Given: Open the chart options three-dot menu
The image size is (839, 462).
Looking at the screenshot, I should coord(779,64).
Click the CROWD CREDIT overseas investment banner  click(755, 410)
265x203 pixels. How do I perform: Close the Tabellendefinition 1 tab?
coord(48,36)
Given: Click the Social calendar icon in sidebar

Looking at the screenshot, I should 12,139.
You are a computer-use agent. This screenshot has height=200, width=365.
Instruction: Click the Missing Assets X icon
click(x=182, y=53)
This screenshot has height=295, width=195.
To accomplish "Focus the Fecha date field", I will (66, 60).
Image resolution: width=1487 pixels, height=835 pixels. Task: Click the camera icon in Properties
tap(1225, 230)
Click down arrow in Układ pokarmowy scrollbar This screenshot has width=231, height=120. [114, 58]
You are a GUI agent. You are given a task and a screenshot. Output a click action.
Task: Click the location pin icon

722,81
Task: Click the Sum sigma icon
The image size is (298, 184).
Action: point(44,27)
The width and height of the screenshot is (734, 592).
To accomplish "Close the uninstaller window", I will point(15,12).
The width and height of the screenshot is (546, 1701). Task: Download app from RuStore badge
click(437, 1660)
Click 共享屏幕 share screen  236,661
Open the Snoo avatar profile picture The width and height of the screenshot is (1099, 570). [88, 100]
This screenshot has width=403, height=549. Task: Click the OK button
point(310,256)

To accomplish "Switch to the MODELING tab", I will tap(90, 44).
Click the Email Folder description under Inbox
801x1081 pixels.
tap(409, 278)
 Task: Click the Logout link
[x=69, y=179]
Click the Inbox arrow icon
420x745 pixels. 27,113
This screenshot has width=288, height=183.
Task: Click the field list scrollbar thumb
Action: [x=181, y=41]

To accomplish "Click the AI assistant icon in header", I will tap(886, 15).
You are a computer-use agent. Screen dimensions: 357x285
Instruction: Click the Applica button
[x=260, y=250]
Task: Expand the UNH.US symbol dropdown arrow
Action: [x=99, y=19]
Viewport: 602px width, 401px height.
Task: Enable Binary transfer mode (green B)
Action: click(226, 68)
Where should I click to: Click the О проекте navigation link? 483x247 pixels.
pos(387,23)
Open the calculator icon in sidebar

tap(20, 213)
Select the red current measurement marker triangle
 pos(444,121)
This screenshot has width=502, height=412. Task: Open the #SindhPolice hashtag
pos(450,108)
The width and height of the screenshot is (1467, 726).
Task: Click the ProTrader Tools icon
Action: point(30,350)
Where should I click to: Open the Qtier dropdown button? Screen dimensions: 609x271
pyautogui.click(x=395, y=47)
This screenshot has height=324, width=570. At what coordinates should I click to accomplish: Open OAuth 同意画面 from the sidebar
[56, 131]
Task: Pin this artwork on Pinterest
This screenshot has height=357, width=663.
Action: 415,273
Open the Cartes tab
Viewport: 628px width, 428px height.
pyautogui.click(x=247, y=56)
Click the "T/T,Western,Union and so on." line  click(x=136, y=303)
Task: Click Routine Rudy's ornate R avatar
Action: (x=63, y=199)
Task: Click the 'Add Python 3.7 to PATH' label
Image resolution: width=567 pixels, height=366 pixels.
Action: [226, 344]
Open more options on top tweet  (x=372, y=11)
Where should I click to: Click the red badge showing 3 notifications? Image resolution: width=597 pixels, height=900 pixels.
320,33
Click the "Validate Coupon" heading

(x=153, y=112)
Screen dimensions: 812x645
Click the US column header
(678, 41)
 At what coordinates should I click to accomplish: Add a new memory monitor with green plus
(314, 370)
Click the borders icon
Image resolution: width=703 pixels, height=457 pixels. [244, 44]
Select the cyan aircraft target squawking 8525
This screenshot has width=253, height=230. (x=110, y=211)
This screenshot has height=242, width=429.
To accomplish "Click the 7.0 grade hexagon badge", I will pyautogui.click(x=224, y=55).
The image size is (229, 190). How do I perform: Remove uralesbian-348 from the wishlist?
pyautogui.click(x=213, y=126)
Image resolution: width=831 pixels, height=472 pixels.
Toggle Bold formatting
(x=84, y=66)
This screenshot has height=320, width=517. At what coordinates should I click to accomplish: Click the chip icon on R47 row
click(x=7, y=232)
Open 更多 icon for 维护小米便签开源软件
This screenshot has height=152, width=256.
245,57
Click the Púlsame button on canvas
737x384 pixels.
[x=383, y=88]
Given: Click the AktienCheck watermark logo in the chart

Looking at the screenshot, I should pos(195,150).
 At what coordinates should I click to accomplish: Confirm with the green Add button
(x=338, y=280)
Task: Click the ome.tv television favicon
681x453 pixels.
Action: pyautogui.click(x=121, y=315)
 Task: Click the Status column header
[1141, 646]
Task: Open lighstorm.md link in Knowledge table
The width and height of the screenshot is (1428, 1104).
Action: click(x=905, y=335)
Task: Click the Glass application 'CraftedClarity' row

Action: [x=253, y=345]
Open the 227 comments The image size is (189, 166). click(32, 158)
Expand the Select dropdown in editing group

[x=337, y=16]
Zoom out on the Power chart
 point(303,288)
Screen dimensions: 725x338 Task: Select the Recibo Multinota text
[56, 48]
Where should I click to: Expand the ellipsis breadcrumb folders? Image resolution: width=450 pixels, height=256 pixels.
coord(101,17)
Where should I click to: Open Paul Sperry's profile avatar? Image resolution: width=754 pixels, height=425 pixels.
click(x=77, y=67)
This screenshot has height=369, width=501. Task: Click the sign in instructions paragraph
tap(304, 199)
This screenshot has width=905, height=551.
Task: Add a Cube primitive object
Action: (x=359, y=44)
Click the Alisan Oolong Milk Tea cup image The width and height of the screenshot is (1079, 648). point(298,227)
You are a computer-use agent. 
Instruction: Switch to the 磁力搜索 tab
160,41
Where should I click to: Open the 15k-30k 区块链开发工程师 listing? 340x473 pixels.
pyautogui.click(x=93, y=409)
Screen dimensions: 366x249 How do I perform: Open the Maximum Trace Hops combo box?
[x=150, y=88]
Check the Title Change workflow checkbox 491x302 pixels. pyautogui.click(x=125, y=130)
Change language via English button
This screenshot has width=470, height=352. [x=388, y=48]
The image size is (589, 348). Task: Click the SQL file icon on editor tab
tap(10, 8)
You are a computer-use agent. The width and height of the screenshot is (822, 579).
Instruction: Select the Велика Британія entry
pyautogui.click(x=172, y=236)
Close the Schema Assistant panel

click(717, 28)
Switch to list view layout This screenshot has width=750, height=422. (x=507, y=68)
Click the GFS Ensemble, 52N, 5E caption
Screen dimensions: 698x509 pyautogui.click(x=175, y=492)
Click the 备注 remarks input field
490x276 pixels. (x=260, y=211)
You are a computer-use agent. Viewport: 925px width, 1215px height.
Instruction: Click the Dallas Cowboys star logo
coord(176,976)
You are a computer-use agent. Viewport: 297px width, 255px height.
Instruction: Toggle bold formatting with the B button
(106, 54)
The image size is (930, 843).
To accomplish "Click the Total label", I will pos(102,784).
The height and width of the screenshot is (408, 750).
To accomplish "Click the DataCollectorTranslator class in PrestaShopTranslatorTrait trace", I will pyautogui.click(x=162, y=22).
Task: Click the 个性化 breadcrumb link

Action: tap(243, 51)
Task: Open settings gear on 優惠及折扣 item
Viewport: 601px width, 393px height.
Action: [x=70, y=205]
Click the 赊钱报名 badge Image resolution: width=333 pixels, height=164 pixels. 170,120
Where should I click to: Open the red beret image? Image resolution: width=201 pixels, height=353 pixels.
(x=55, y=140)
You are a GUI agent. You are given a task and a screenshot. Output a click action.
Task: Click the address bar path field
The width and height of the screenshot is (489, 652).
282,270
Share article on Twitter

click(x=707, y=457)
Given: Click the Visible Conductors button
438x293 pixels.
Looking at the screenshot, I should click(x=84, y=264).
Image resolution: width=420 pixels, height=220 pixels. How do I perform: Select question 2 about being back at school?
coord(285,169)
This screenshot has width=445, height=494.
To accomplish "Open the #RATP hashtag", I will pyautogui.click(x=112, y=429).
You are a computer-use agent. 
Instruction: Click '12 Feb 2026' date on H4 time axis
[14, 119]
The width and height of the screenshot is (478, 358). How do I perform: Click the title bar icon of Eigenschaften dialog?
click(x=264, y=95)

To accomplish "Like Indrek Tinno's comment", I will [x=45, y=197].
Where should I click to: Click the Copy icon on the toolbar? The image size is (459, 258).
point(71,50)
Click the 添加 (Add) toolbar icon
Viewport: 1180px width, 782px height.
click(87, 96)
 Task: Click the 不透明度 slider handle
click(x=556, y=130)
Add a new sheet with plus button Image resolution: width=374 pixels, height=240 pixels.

EXERCISE DIRECTIONS. What you return should be exactly the lines above, starting at the one with "Click the Alisan" and ending at the one with "Check the Title", and nothing else.

SOLUTION TO THE PROBLEM.
Click the Alisan Oolong Milk Tea cup image The width and height of the screenshot is (1079, 648). point(298,227)
You are a computer-use agent. 
Instruction: Switch to the 磁力搜索 tab
160,41
Where should I click to: Open the 15k-30k 区块链开发工程师 listing? 340x473 pixels.
pyautogui.click(x=93, y=409)
Screen dimensions: 366x249 How do I perform: Open the Maximum Trace Hops combo box?
[x=150, y=88]
Check the Title Change workflow checkbox 491x302 pixels. pyautogui.click(x=125, y=130)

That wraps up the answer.